**YOUR TASK**
Copy the material below line for line, with no changes.

**GIVEN RECORDS**

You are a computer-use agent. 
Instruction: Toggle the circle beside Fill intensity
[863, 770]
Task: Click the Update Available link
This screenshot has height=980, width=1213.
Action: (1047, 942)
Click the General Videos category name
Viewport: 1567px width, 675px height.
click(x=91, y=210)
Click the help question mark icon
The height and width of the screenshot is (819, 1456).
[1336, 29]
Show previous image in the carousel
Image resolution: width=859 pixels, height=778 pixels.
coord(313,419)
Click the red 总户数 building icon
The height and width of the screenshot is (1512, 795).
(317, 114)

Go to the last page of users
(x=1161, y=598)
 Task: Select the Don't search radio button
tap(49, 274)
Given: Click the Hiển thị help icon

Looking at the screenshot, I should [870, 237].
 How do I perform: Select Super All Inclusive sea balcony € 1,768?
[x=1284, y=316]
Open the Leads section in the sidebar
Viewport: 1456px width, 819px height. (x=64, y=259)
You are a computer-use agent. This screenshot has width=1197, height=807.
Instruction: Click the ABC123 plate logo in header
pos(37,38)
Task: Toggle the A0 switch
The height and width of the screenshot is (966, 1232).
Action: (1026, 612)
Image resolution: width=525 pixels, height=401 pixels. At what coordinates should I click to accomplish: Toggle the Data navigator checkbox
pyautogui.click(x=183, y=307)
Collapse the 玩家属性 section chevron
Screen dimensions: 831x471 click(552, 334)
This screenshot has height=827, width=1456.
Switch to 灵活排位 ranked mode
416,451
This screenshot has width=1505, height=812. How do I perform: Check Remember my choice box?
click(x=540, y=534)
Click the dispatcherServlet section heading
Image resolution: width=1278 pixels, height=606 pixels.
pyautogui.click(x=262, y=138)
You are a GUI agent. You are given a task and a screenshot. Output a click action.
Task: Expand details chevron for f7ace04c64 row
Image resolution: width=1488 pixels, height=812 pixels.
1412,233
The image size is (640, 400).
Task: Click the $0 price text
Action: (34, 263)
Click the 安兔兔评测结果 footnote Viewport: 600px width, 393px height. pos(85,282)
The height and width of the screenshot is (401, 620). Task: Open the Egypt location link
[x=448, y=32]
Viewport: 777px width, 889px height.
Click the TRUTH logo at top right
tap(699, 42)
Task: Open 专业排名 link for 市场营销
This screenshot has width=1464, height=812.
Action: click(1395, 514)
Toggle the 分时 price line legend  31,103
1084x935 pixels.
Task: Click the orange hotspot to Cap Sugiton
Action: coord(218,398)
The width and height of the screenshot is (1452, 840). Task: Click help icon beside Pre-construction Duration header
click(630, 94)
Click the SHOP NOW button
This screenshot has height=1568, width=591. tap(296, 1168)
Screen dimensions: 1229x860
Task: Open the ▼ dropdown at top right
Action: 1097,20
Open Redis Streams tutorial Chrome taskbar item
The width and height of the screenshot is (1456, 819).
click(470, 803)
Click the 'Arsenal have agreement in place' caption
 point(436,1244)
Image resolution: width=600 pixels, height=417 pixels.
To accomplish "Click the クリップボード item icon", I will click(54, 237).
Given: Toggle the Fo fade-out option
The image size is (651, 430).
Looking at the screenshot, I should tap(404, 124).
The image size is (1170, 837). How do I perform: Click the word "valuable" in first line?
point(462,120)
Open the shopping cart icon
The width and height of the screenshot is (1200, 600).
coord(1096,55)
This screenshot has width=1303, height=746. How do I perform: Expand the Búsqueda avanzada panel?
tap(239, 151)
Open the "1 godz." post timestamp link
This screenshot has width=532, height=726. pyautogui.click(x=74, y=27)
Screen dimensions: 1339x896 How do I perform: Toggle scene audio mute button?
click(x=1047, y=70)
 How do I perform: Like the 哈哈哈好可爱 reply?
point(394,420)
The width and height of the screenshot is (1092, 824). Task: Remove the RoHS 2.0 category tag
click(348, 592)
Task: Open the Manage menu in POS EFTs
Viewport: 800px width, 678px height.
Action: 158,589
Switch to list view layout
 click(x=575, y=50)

**THE OUTPUT**
You are a computer-use agent. 
Instruction: Toggle the circle beside Fill intensity
[863, 770]
Task: Click the Update Available link
This screenshot has height=980, width=1213.
Action: (1047, 942)
Click the General Videos category name
Viewport: 1567px width, 675px height.
click(x=91, y=210)
Click the help question mark icon
The height and width of the screenshot is (819, 1456).
[1336, 29]
Show previous image in the carousel
Image resolution: width=859 pixels, height=778 pixels.
coord(313,419)
Click the red 总户数 building icon
The height and width of the screenshot is (1512, 795).
(317, 114)

Go to the last page of users
(x=1161, y=598)
 Task: Select the Don't search radio button
tap(49, 274)
Given: Click the Hiển thị help icon

Looking at the screenshot, I should [870, 237].
 How do I perform: Select Super All Inclusive sea balcony € 1,768?
[x=1284, y=316]
Open the Leads section in the sidebar
Viewport: 1456px width, 819px height. (x=64, y=259)
You are a computer-use agent. This screenshot has width=1197, height=807.
Instruction: Click the ABC123 plate logo in header
pos(37,38)
Task: Toggle the A0 switch
The height and width of the screenshot is (966, 1232).
Action: (1026, 612)
Image resolution: width=525 pixels, height=401 pixels. At what coordinates should I click to accomplish: Toggle the Data navigator checkbox
pyautogui.click(x=183, y=307)
Collapse the 玩家属性 section chevron
Screen dimensions: 831x471 click(552, 334)
This screenshot has height=827, width=1456.
Switch to 灵活排位 ranked mode
416,451
This screenshot has width=1505, height=812. How do I perform: Check Remember my choice box?
click(x=540, y=534)
Click the dispatcherServlet section heading
Image resolution: width=1278 pixels, height=606 pixels.
pyautogui.click(x=262, y=138)
You are a GUI agent. You are given a task and a screenshot. Output a click action.
Task: Expand details chevron for f7ace04c64 row
Image resolution: width=1488 pixels, height=812 pixels.
1412,233
The image size is (640, 400).
Task: Click the $0 price text
Action: (34, 263)
Click the 安兔兔评测结果 footnote Viewport: 600px width, 393px height. pos(85,282)
The height and width of the screenshot is (401, 620). Task: Open the Egypt location link
[x=448, y=32]
Viewport: 777px width, 889px height.
Click the TRUTH logo at top right
tap(699, 42)
Task: Open 专业排名 link for 市场营销
This screenshot has width=1464, height=812.
Action: click(1395, 514)
Toggle the 分时 price line legend  31,103
1084x935 pixels.
Task: Click the orange hotspot to Cap Sugiton
Action: coord(218,398)
The width and height of the screenshot is (1452, 840). Task: Click help icon beside Pre-construction Duration header
click(630, 94)
Click the SHOP NOW button
This screenshot has height=1568, width=591. tap(296, 1168)
Screen dimensions: 1229x860
Task: Open the ▼ dropdown at top right
Action: 1097,20
Open Redis Streams tutorial Chrome taskbar item
The width and height of the screenshot is (1456, 819).
click(470, 803)
Click the 'Arsenal have agreement in place' caption
 point(436,1244)
Image resolution: width=600 pixels, height=417 pixels.
To accomplish "Click the クリップボード item icon", I will click(54, 237).
Given: Toggle the Fo fade-out option
The image size is (651, 430).
Looking at the screenshot, I should tap(404, 124).
The image size is (1170, 837). How do I perform: Click the word "valuable" in first line?
point(462,120)
Open the shopping cart icon
The width and height of the screenshot is (1200, 600).
coord(1096,55)
This screenshot has width=1303, height=746. How do I perform: Expand the Búsqueda avanzada panel?
tap(239, 151)
Open the "1 godz." post timestamp link
This screenshot has width=532, height=726. pyautogui.click(x=74, y=27)
Screen dimensions: 1339x896 How do I perform: Toggle scene audio mute button?
click(x=1047, y=70)
 How do I perform: Like the 哈哈哈好可爱 reply?
point(394,420)
The width and height of the screenshot is (1092, 824). Task: Remove the RoHS 2.0 category tag
click(348, 592)
Task: Open the Manage menu in POS EFTs
Viewport: 800px width, 678px height.
Action: 158,589
Switch to list view layout
 click(x=575, y=50)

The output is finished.